BACKGROUND: Maori in New Zealand have markedly higher incidence and poorer survival from stomach cancer than non-Maori. We investigated the presentation, management and survival of stomach cancer in a cohort of newly diagnosed Maori and non-Maori patients. METHODS: A clinical notes review of all Maori from the North Island diagnosed between 2006 and 2008, and a random equivalent sample of non-Maori, was conducted (final cohort n = 335). Patient characteristics, tumour characteristics, receipt and timing of treatment and cancer-specific survival were compared. RESULTS: Compared to non-Maori, Maori patients had a younger average age at diagnosis, higher prevalence of congestive heart failure and renal disease, and were more likely to be diagnosed with distal disease (43 % Maori, 26 % non-Maori, p = 0.004). Stage and grade distributions were similar between ethnic groups. Two-thirds (66 %) of stage I-III patients had definitive surgery, with similar rates for Maori (71 %) and non-Maori (68 %). Maori were less likely to have surgery performed by a specialist upper gastrointestinal surgeon (38 % Maori, 79 % non-Maori, p < 0.01) and less likely to be treated in a main centre (44 % Maori, 87 % non-Maori, p < 0.01). After adjusting for age, sex, stage, tumour site and comorbidity, Maori had nonsignificant 27 % poorer survival (hazard ratio 1.27, 95 % CI 0.96-1.68). CONCLUSIONS: There was evidence of differential presentation and access to specialised surgical services, as well as differential survival, for Maori stomach cancer patients compared to non-Maori. These findings support the development of the national stomach cancer treatment standards and highlight the need for an equity focus within these guidelines.

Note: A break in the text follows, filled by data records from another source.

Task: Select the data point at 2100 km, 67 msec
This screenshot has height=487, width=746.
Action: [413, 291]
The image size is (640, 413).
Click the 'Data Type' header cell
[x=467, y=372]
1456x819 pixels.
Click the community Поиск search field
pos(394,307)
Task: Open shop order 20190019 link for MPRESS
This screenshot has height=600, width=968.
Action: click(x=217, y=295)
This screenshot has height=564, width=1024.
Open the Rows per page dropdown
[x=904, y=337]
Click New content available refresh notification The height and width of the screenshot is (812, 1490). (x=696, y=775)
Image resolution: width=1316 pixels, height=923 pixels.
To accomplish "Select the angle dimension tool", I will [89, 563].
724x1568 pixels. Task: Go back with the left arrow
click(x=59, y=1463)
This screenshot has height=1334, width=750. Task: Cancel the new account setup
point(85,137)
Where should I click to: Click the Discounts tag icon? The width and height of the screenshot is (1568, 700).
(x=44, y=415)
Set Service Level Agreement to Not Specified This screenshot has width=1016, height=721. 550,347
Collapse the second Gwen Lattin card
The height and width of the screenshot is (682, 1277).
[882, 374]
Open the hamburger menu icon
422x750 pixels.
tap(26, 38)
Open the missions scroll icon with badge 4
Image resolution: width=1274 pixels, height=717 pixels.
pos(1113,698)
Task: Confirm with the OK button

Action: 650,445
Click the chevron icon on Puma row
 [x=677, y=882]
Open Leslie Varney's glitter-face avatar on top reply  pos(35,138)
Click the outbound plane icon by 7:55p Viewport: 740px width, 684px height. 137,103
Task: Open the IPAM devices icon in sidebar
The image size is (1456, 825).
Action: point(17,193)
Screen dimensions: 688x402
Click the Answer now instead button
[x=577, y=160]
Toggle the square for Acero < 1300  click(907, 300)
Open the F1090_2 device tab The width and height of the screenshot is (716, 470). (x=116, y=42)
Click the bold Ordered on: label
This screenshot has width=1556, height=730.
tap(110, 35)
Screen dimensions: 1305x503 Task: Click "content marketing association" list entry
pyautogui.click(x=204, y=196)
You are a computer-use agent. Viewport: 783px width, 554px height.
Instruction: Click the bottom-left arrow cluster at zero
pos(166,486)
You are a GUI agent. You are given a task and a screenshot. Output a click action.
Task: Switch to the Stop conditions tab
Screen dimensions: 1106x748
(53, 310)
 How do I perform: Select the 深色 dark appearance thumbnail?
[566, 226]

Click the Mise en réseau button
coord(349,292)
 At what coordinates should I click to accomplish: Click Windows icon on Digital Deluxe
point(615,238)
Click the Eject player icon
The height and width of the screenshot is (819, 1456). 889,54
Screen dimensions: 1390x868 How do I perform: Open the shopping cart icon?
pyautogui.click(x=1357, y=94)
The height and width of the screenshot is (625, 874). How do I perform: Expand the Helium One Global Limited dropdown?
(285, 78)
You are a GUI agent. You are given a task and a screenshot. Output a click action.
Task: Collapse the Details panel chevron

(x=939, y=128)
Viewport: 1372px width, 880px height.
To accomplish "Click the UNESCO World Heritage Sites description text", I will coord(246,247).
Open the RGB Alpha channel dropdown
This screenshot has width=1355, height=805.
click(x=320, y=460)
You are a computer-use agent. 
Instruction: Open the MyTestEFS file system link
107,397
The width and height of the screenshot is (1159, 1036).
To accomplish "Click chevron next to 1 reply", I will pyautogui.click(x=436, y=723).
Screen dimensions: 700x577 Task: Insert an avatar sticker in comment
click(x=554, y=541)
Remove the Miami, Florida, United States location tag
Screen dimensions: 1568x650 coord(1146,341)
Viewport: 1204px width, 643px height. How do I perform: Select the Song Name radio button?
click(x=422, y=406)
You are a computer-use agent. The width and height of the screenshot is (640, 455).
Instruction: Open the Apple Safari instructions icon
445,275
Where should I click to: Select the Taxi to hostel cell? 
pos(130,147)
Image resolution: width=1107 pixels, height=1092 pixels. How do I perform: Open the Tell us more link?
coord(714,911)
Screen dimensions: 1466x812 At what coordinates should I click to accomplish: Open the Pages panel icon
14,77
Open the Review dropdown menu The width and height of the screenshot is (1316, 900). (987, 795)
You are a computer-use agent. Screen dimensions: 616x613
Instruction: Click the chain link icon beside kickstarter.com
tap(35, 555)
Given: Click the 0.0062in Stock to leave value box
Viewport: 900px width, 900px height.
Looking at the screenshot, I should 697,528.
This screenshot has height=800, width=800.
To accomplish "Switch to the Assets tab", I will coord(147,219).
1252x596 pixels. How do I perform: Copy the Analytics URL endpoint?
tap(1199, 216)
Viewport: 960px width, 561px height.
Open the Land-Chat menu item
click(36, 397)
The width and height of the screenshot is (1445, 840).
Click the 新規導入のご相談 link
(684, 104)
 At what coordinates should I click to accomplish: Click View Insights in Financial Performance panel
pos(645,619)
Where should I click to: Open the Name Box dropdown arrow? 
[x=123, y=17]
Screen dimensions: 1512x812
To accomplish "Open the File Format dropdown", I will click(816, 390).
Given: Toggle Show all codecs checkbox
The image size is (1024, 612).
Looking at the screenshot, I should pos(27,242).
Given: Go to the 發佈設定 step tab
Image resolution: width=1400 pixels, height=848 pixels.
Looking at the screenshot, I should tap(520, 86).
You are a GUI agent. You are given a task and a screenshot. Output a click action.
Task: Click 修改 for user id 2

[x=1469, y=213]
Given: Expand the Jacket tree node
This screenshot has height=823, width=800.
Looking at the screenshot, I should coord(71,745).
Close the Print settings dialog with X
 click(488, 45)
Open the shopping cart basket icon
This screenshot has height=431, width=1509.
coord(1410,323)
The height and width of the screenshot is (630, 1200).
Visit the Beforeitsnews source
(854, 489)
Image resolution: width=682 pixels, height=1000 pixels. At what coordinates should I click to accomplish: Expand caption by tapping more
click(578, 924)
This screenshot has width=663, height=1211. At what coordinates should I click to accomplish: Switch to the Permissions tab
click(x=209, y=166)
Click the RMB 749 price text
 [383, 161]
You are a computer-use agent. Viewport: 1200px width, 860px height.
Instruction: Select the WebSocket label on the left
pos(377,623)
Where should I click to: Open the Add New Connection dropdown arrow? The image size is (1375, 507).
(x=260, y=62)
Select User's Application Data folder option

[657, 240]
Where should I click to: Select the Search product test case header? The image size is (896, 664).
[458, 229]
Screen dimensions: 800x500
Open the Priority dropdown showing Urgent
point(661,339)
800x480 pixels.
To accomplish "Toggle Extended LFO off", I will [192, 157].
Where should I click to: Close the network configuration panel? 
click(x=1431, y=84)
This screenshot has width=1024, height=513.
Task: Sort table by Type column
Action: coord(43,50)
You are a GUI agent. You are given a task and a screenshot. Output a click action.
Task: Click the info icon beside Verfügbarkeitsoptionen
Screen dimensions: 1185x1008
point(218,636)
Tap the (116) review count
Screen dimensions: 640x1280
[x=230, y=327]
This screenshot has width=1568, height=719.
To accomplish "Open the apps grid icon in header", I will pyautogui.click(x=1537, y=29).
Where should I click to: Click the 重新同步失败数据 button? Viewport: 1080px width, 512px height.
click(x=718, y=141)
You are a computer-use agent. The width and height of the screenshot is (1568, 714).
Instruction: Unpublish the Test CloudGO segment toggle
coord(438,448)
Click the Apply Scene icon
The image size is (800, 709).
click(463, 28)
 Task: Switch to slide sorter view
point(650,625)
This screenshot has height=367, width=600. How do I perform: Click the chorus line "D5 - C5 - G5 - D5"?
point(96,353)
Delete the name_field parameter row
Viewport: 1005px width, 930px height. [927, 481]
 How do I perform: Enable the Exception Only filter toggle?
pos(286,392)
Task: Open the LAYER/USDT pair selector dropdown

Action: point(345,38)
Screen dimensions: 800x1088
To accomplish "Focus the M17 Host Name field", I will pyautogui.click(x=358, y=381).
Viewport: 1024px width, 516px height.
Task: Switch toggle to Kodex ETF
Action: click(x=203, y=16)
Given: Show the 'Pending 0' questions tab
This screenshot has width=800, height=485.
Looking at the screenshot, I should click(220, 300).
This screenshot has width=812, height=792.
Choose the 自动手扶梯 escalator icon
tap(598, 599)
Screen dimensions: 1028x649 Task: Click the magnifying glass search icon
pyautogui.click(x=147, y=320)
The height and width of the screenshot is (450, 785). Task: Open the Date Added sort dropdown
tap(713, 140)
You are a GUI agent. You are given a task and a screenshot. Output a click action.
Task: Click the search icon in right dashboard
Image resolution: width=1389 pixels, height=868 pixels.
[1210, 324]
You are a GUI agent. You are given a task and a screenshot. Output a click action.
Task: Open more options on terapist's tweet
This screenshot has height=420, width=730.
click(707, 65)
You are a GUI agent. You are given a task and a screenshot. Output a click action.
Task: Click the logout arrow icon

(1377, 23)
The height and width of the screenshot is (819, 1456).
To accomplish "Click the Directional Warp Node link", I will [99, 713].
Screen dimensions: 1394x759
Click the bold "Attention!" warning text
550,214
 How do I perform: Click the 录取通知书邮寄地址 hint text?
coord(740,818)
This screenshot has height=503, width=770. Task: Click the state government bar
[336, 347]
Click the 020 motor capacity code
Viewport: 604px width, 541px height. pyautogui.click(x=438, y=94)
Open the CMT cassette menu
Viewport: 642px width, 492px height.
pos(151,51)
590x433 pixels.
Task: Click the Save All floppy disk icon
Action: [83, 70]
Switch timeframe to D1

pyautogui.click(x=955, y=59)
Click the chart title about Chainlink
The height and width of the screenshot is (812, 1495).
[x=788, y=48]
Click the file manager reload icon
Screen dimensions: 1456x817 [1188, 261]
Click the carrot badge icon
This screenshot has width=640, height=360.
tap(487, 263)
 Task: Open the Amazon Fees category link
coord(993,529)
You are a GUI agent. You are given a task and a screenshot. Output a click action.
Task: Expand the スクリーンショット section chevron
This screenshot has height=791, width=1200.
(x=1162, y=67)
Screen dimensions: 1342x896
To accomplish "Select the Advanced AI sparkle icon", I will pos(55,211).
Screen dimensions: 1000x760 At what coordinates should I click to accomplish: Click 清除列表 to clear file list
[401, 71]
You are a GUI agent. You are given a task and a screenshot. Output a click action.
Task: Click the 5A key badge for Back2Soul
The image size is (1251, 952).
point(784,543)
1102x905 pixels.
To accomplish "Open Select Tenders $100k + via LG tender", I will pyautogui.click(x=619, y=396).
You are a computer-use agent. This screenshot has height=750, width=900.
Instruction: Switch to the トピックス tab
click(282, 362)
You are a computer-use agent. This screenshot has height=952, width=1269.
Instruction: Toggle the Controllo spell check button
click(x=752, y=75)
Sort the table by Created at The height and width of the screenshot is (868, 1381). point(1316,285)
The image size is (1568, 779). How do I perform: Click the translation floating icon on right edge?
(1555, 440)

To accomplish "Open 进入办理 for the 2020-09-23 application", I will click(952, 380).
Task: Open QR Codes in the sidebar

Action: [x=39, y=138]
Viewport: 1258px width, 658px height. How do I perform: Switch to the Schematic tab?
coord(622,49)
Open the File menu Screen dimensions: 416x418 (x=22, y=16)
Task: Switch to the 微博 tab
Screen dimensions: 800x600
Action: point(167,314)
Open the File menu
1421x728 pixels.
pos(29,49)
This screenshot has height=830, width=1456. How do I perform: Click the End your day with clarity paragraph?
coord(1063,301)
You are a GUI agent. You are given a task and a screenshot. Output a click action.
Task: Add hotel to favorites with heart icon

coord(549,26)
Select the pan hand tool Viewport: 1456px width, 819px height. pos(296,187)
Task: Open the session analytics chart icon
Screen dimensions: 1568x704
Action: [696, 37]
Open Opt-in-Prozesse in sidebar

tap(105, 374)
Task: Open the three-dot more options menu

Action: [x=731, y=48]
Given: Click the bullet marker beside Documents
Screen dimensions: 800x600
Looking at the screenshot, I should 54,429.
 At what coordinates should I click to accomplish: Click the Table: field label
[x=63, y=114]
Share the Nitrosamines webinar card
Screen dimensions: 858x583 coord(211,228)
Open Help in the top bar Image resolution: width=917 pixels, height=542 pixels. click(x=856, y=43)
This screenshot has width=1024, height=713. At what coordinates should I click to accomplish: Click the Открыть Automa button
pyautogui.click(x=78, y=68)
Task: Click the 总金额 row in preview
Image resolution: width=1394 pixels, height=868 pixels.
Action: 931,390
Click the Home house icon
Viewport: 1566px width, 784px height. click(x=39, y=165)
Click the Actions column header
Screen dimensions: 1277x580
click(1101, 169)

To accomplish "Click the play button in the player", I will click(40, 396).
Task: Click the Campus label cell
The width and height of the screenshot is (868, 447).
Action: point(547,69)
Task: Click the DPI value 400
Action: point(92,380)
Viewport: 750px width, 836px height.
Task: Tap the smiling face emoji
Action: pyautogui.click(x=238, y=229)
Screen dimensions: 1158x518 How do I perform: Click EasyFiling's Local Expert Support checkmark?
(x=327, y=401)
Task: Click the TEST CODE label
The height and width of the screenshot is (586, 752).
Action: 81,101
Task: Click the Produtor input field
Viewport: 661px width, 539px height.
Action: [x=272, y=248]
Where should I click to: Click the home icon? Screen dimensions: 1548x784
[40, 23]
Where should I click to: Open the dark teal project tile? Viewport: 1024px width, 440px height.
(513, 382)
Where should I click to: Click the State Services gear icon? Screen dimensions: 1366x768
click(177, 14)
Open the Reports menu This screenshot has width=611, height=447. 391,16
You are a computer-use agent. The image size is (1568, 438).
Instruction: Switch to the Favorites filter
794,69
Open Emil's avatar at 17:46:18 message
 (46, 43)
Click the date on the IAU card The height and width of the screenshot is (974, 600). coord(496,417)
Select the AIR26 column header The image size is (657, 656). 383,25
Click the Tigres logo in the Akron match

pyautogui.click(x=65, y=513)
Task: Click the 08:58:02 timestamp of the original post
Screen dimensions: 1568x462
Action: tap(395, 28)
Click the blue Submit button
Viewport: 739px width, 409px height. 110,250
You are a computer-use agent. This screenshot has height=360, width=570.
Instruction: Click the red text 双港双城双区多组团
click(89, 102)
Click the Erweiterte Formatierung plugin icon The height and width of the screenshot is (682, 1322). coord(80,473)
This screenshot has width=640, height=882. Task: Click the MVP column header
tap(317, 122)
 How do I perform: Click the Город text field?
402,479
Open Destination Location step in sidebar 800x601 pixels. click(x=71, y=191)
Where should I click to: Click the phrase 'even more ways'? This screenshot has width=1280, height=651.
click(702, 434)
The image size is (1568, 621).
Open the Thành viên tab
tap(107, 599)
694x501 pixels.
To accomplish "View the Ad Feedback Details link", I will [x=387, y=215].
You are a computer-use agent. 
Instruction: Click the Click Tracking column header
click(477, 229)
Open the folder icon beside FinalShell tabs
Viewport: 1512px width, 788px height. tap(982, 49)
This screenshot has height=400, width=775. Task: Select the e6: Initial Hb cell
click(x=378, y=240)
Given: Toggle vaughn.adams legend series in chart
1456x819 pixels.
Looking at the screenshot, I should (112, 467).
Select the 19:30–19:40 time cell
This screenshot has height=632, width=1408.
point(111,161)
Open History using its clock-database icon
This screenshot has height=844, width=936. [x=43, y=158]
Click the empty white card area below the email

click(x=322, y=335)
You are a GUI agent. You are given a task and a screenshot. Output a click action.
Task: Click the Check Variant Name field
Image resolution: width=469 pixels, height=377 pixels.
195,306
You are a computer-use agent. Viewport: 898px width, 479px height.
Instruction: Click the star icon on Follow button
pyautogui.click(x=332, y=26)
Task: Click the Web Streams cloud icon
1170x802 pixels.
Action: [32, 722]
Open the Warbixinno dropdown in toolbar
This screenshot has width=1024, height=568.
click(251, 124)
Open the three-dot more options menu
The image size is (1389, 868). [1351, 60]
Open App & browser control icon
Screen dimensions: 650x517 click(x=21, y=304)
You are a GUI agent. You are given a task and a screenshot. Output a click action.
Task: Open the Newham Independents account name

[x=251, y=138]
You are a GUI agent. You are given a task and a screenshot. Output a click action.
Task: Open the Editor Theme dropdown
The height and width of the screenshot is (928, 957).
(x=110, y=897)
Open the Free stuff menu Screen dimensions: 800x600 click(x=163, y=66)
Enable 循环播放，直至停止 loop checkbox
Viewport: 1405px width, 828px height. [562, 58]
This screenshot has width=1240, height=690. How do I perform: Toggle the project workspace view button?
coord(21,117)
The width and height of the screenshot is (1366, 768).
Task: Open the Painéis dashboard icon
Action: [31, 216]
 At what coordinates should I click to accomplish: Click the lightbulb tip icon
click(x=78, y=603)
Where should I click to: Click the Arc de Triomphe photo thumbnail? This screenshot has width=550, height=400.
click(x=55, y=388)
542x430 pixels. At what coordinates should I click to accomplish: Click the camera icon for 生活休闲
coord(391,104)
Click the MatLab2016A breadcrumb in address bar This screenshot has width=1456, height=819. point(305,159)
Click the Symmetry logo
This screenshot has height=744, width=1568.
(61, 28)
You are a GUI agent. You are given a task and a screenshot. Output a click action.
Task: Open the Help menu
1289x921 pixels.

Ethnicity and rectal cancer management in New Zealand.

AIM: Research shows survival disparities between Maori and non-Maori colon cancer patients, with comorbidity and cancer care being major contributing factors. We studied rectal cancer management and survival in a cohort of Maori and non-Maori patients with a newly diagnosed rectal cancer. METHODS: 194 Maori and non-Maori patients diagnosed with rectal cancer between 2006 and 2008 were identified from the New Zealand Cancer Registry. Medical records were reviewed and patients compared on presentation, patient and tumour characteristics, and receipt and timing of treatment. Cox regression models were fitted to compare cancer-specific survival. RESULTS: Compared to non-Maori patients, Maori patients were younger (mean age at diagnosis 63.5 and 69.2 for Maori and Non-Maori respectively; p<0.001) and had higher prevalence of comorbidity. Stage, grade and tumour size distributions were similar. Almost all stage I-III patients (97%) underwent definitive surgery, with no difference between Maori and non-Maori. Maori patients waited longer for referral to medical oncologists (40 days vs. 33 days; p=0.03). Results suggested Maori patients with stage IV disease may be less likely than non-Maori to be referred to palliative care (13% vs. 40%; p=0.07). The hazard ratio for cancer-specific death for Maori compared with non-Maori patients was 1.24 (95% CI 0.65-2.35). CONCLUSION: The findings suggest both similarities and some differences in treatment and outcomes between Maori and non-Maori rectal cancer patients, but firm conclusions are limited by small sample size.